On voit donc la puissance de la théorie de l’ontophylogenèse
de Jean-Jacques Kupiec. Elle permet de faire un lien entre
deux mondes jusque là en guerre, celui de la biologie,
caricaturé du nom de terrorisme génétique,
et celui de la culture, caricaturé du nom de terrorisme
culturel. La guerre historique « nature versus culture
», ayant notamment opposé dans des combats
sans fin les partisans de la sociobiologie (génétique)
et ceux du volontarisme politique, nécessairement
culturel, devrait trouver un terrain de conciliation.
Mais ce terrain ne se trouvera pas si chacun des camps reste
sur ses positions.

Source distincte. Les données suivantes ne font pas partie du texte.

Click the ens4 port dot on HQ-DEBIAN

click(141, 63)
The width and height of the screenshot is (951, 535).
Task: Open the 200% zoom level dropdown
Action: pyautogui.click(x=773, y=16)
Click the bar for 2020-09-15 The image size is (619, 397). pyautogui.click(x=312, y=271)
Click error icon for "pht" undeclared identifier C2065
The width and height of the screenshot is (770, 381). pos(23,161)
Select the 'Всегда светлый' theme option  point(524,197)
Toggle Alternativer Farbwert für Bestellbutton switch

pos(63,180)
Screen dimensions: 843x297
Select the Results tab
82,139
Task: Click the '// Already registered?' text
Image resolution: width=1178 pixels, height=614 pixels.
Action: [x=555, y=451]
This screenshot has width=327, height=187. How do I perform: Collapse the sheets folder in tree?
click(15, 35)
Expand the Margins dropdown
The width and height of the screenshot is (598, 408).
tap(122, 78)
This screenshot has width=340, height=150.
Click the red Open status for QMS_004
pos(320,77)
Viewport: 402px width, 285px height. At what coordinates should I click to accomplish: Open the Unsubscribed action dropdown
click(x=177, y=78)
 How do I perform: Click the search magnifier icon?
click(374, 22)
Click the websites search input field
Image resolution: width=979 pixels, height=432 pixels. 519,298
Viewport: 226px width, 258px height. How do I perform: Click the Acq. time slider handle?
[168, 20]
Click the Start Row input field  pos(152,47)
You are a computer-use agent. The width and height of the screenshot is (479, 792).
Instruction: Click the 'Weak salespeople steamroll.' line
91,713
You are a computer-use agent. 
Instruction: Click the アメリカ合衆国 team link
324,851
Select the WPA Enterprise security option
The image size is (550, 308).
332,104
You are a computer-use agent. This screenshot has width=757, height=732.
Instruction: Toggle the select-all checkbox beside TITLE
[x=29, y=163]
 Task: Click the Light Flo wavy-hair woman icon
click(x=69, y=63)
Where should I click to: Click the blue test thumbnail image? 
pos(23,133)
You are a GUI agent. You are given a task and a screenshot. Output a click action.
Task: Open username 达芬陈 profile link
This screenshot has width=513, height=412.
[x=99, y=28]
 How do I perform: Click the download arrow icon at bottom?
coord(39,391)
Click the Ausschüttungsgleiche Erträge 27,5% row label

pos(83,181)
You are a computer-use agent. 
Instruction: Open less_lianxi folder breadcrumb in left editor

Le seul terrain permettant de dépasser
et sublimer celles-ci, en conjuguant les apports respectifs,
est celui du superorganisme, que nous abordons directement
ici en proposant le concept de système anthropotechnique.
Nous verrons que ce type de superorganisme, jamais étudié
en tant que tel jusqu’à présent, résulte
pour nous d’une symbiose véritablement inextricable,
compte-tenu des instruments d’observation aujourd’hui
disponibles, entre le génétique, le culturel
et cette excroissance « monstrueuse » du culturel
qu’est le technologique. Cette introduction était
nécessaire, car selon nous les superorganismes anthropotechniques
sont apparus dans l’évolution des espèces
dès que des animaux ont commencé à
utiliser systématiquement des outils en complément
de leur appareillage sensori-moteur.